Deadline 8 September 2013

Further details: LINK

 

 

 

Construction History Society

The Construction History Society has announced that its first national congress will be held on 11 and 12 April 2014 in Queens’ College, Cambridge. The organisers are now calling for abstracts for papers on all aspects (both technical and non-technical) of construction history, including such topics as the history of construction materials and components, buildings, infrastructure, building form, construction processes and plant, funding, organisations, company history, labour, education and historical sources.

Deadline 15 August 2013

Further details: LINK

New Insights into Sixteenth- and Seventeenth-century British Architecture

The fourth conference on ‘New Insights into Sixteenth- and Seventeenth-century British Architecture’ will be held on Saturday 25 January 2014, at the Society of Antiquaries in London. Proposals in the form of short abstracts (up to 250 words) are invited for papers of 30 minutes in length and should be sent to Paula Henderson or Claire Gapper by 15 August 2013.

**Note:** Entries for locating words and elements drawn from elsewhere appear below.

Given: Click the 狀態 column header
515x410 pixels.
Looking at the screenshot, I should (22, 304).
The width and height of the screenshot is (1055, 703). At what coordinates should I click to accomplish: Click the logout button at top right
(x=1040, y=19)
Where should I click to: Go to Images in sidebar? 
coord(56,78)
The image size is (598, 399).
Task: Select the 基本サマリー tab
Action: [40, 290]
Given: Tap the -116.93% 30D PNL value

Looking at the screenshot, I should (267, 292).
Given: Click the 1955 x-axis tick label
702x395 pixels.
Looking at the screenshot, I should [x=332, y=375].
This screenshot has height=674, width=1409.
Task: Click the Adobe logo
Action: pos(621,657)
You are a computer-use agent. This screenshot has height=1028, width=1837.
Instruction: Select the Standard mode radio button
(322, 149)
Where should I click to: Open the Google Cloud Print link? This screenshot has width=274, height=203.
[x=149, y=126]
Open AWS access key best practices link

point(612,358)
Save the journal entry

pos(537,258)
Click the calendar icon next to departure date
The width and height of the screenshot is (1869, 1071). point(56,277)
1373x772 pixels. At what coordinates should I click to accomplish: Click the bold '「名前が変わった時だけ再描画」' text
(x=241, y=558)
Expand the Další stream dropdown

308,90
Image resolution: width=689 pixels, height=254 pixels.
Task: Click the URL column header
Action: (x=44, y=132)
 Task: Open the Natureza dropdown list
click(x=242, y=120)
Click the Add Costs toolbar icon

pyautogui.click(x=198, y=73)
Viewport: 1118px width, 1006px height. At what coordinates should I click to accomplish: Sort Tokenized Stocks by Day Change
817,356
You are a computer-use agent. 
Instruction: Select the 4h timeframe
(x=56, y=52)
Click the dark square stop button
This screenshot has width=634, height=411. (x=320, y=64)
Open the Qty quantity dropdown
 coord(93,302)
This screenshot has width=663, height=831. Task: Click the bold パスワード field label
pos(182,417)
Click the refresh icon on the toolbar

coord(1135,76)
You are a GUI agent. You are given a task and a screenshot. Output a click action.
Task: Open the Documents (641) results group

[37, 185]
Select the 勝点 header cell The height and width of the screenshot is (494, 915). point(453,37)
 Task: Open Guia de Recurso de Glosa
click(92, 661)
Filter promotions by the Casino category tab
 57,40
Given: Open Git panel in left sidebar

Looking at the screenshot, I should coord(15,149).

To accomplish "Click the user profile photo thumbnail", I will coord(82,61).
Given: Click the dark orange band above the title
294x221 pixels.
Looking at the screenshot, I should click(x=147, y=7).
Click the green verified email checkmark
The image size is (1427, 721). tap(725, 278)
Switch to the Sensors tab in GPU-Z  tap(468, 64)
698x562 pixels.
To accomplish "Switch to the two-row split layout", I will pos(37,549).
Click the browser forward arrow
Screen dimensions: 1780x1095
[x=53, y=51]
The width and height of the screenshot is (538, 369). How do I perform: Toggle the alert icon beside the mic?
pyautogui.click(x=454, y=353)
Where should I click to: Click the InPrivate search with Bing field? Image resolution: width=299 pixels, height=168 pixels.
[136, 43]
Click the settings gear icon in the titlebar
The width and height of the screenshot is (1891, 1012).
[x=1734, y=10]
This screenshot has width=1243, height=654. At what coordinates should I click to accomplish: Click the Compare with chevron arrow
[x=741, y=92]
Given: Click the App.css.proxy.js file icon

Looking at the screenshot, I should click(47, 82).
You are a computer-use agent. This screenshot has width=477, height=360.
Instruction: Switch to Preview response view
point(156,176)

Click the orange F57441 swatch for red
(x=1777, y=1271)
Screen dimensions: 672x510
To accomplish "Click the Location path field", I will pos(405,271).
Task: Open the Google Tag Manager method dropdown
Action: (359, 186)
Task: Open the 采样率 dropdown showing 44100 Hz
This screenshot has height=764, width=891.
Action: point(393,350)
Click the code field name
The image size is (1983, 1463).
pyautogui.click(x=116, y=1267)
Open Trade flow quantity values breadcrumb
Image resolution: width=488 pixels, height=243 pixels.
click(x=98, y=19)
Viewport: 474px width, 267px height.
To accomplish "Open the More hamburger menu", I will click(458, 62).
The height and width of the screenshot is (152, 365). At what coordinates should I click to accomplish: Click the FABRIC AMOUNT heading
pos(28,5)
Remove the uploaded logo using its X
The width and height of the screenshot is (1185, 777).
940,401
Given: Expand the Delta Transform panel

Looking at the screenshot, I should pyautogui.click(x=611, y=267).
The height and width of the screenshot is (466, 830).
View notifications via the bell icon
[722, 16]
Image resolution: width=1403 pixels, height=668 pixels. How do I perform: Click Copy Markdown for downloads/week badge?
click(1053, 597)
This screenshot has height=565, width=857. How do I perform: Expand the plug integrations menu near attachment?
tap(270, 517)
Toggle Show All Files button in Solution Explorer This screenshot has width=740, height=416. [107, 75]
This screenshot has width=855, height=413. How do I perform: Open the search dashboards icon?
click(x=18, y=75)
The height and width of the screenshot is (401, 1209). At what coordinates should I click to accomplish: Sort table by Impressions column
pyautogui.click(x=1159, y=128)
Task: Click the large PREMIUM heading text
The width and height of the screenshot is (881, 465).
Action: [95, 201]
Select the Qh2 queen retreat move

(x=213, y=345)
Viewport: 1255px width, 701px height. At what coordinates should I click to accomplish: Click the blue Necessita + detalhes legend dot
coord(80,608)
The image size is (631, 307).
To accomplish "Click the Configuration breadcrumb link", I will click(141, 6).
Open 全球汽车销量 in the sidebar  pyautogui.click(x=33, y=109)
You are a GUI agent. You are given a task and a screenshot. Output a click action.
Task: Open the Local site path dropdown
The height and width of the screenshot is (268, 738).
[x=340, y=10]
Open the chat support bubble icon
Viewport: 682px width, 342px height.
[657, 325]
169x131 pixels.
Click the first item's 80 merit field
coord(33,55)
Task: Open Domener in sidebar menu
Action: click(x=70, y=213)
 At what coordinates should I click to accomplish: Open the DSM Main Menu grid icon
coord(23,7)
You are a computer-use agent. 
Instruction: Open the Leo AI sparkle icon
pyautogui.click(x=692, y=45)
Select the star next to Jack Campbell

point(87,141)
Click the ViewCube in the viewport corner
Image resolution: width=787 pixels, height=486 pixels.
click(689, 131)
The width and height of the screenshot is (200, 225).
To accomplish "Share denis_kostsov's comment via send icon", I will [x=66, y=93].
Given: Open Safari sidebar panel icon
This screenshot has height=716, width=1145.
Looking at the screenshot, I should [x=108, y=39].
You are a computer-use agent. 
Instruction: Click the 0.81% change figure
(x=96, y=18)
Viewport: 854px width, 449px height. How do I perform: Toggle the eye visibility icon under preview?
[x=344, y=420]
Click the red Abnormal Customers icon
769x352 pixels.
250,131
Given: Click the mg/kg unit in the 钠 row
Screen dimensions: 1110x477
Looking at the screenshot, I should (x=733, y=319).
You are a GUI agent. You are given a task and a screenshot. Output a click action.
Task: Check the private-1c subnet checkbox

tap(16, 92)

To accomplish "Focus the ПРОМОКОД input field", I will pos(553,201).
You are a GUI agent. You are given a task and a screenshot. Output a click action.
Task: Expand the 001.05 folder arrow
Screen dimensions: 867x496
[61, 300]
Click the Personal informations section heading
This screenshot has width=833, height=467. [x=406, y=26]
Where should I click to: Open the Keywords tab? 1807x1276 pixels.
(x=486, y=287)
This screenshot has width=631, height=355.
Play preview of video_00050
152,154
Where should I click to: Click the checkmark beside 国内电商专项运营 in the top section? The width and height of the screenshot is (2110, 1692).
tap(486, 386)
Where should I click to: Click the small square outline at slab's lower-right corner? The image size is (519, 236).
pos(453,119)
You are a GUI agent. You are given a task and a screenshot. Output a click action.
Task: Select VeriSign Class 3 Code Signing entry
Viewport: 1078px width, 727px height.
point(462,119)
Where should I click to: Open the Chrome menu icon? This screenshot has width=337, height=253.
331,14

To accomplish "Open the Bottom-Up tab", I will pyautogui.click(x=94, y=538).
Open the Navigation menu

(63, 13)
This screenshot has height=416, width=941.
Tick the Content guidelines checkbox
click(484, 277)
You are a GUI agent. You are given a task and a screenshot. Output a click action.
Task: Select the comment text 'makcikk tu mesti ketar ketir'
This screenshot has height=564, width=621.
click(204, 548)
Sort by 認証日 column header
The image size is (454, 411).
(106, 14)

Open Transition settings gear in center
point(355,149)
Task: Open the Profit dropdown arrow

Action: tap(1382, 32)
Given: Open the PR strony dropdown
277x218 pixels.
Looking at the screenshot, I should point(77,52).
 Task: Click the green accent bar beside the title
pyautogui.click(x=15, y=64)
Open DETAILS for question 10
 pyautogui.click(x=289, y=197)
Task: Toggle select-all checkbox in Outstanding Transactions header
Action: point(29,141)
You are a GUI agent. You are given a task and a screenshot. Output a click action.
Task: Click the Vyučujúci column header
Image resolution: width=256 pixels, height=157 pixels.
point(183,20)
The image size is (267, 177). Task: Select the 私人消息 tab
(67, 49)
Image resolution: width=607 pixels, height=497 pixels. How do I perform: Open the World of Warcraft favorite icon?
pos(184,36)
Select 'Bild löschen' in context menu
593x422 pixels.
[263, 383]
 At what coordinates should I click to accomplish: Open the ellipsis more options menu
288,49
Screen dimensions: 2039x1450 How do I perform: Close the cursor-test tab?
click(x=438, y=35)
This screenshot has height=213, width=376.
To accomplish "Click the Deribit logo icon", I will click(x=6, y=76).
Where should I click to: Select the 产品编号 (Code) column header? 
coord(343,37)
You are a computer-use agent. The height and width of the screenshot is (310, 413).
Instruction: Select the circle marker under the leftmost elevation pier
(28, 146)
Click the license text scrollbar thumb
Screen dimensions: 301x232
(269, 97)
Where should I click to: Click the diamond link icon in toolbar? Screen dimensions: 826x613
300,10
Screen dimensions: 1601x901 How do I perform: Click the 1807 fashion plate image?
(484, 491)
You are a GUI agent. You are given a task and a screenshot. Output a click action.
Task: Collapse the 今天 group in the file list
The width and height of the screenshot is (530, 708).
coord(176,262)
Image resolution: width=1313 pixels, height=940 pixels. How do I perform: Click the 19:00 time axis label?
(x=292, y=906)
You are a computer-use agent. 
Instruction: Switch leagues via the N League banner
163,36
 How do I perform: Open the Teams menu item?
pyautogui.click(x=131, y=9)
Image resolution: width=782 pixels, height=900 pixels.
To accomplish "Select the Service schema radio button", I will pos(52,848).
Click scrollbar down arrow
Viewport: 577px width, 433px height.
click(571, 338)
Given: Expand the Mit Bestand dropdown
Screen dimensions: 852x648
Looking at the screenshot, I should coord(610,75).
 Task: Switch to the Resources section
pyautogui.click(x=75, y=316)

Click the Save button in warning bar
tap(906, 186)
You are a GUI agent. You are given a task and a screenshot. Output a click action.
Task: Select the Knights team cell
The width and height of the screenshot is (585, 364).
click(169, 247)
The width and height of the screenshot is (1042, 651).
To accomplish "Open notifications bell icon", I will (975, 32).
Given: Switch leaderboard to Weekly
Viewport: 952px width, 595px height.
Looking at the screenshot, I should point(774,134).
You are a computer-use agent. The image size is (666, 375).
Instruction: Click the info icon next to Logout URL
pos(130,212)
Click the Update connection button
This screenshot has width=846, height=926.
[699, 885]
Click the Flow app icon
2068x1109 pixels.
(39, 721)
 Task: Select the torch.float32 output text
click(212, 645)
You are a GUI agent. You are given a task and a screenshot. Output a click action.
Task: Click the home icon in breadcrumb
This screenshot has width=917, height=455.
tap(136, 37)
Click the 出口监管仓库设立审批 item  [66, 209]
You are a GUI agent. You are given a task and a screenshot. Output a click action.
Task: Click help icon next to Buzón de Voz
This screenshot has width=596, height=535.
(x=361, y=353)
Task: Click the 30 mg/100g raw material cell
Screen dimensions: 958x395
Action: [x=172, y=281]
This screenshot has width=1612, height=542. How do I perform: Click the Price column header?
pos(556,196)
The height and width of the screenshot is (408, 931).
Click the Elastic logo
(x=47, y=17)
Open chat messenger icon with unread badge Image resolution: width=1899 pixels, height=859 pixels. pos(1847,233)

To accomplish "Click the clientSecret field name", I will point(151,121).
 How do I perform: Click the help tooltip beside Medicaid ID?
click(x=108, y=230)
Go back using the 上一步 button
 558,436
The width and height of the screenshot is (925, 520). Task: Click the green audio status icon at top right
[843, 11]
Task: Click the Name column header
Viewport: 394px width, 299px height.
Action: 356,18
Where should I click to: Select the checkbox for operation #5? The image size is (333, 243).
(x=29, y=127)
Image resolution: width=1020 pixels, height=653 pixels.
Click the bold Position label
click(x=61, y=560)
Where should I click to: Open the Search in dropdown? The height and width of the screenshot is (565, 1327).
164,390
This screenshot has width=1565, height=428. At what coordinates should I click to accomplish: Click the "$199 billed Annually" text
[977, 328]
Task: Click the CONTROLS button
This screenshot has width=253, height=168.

While the emphasis remains on new developments in architecture, proposals are welcomed on related themes, such as decorative arts, gardens, sculpture and monuments. The final programme will be announced in September.

Further details: LINK

SPAR Europe and European LiDAR Mapping Forum (ELMF)

Call for Papers

11-13 November 2013
Amsterdam

Deadline: 15 July 2013

For the first time, these two conferences will take place alongside each other bringing the world of 3D measurement together in its various forms: aerial, terrestrial, mobile, static, bathymetric, handheld, photogrammetry and more.

The events focus on technology advances in end-to-end 3D that can be used in diverse industries and disciplines including building and architecture, civil infrastructure, land management, environmental studies, industrial facilities, forensics and security, and digital cultural preservation.

Further details: LINK

Call for Papers for the journal Studies in History and Theory of Architecture

The newly established journal “Studies in History and Theory of Architecture”, of the Department of History & Theory of Architecture and Heritage Conservation in the University of Architecture and Urban Planning invites international submissions for the volume Printed in Red. Architectural Writings during Communism.